Habituées à plusieurs saisons successives de triomphe, les tongs
Havaianas et autres Birkenstock de chiropracteur munichois peuvent
commencer à numéroter leurs abattis. Et les fashion victims de sexe
masculin se préparer à souffrir. Sous des dehors de chaussant confort,
l'espadrille, mise au point dès le XVIIIème siècle
par des paysans pyrénéens, est un redoutable instrument de torture pédestre. La
toile (du jute indien qui, au fil des siècles, a remplacé le sparte
traditionnel) demande à être vaincue : la lutte entre la peau et l'étoffe
est inégale, qui se solde généralement par quelques mémorables ampoules. Et que
dire de la semelle en corde (variante moderne du genêt d'Espagne utilisé à
l'origine), qui transforme le moindre pas en numéro de fakir. Une fois que le
pied a triomphé de la chaussure, ce qui finit toujours par arriver, reste à
trancher une question stylistique capitale : peut-on envisager de porter
l'espadrille façon babouche, en repliant l1arrière sous le talon ? En d'autres
termes, le confort doit-il l'emporter sur le chic ? Les millions de femmes qui
souffrent quotidiennement pour être belles seront aussi fermes que
formelles : même pas en rêve. Chacun son tour.

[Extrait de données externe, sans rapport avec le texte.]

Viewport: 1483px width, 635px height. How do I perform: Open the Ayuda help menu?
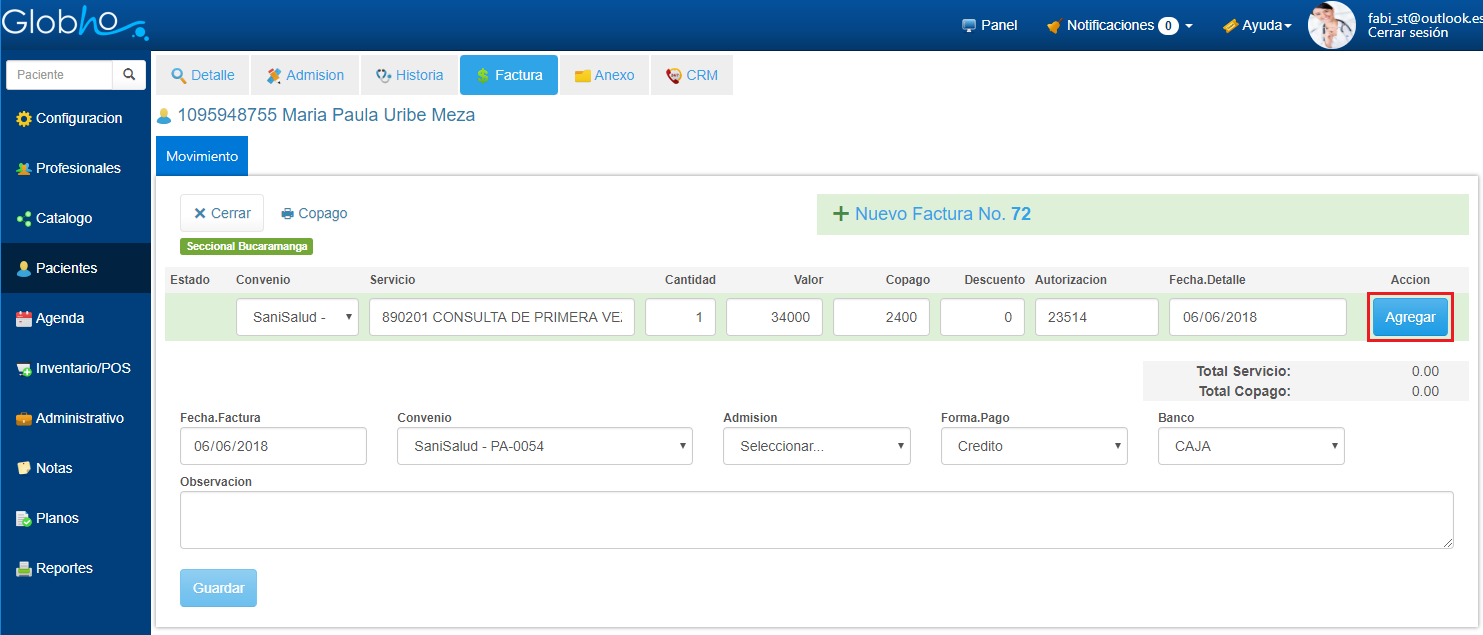click(x=1257, y=26)
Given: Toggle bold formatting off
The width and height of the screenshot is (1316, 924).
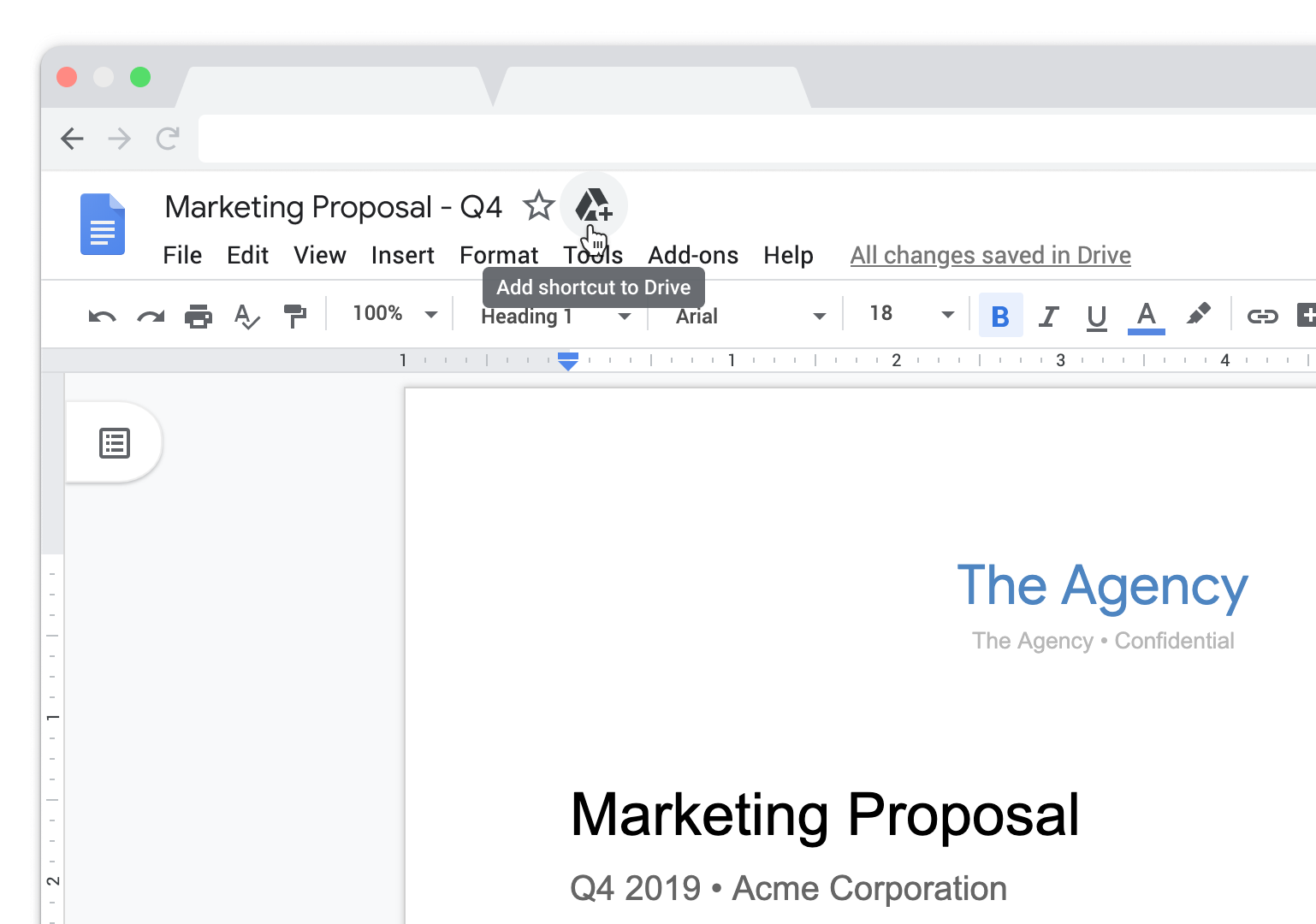Looking at the screenshot, I should (1000, 315).
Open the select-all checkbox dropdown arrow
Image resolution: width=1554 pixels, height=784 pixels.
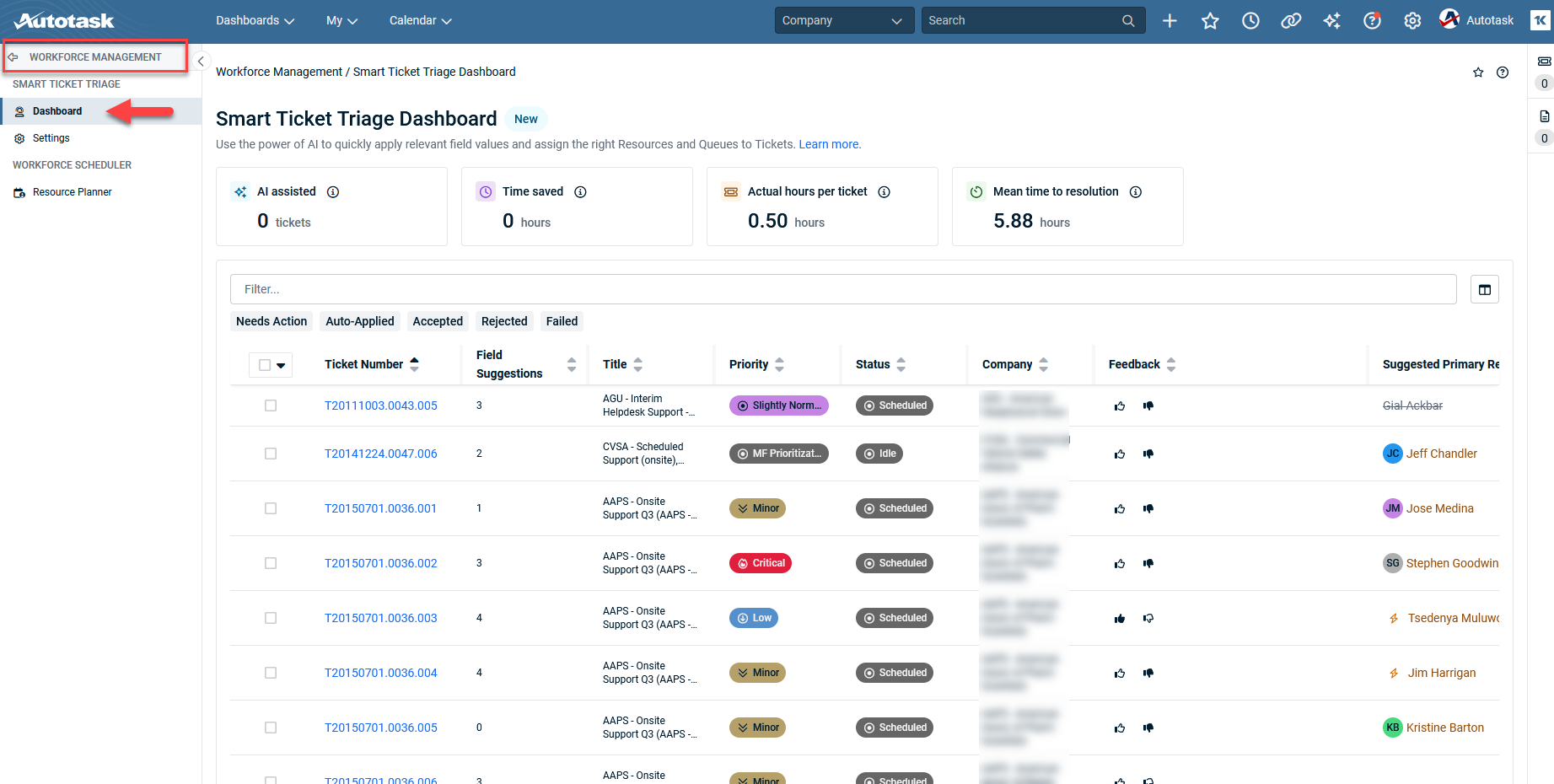282,365
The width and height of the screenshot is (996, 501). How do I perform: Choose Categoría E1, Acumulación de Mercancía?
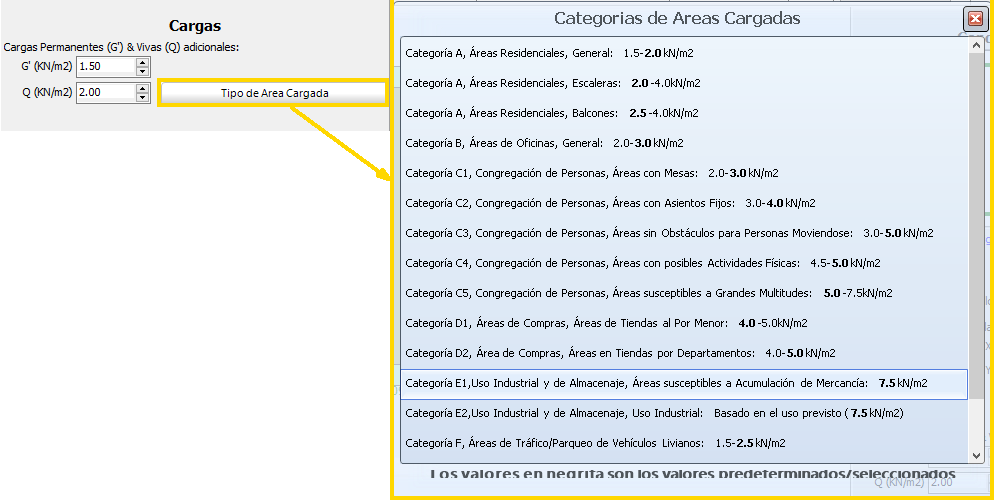click(x=666, y=383)
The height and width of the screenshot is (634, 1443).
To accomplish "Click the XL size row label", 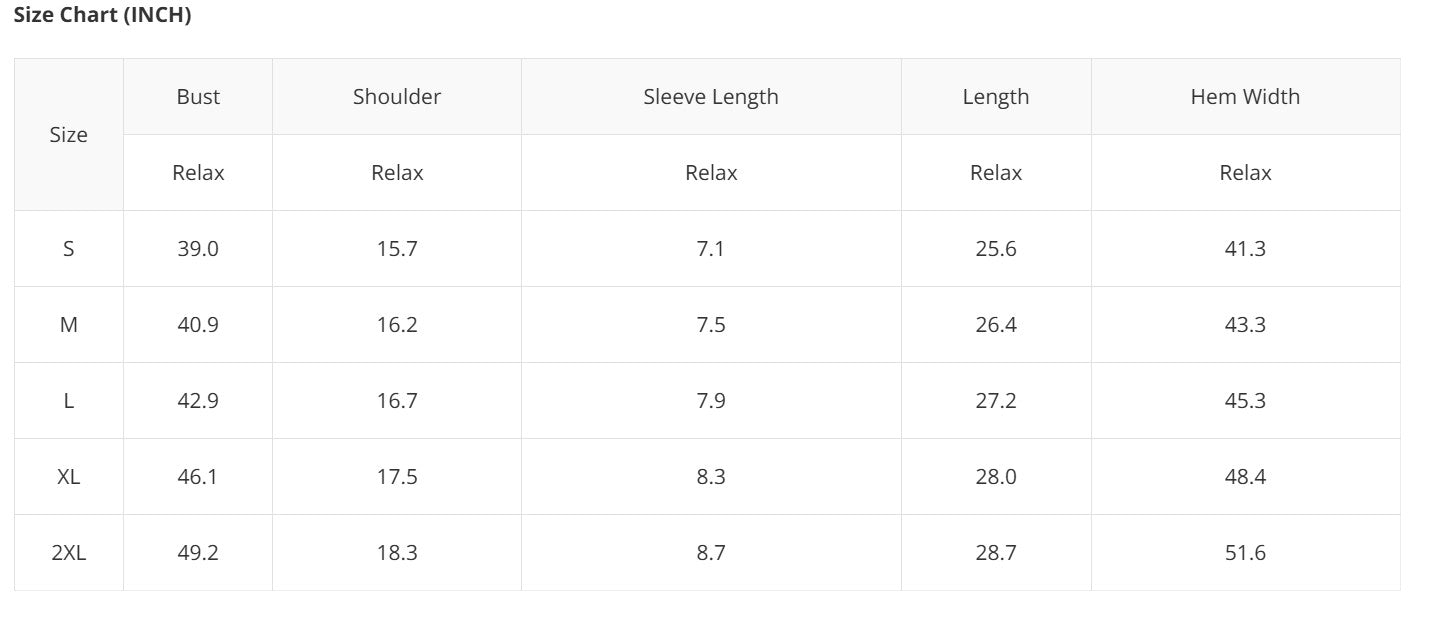I will (69, 477).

(Anne Boulay, Le Nouvel Observateur, 15 juin 2006)
J'ai eu du mal à photographier quelque chose concernant les machines utilisées pour la fabrication des espadrilles. La seule expo que j'ai trouvé sur notre route était gardée par un espèce de cerbère en jupon qui zieutait mon coolpix comme si c'était l'arme atomique. Sur ma demande pressante elle a accepté de mauvaise grâce que je prenne quelques photos en me faisant comprendre qu'il faudrait qu'ensuite je passe à l'inévitable boutique qui jouxte aujourd'hui tous les musées de l'hexagone.
Ici je n'aurais aucune explication quant à leur fabrication, le seul désir étant la vente; je me contenterais donc juste de chiper quelques photos. Si vous êtes dotés de RealPlayer, vous pouvez voir cette fabrication ici mais il n'est pas facile de trouver un site avec des explications claires.
Pour ma part, les espadrilles (espartina) que j'ai ramenées, elles viennent de Saint-Jean-Pied-de-Port où les gens ont été plus avenants.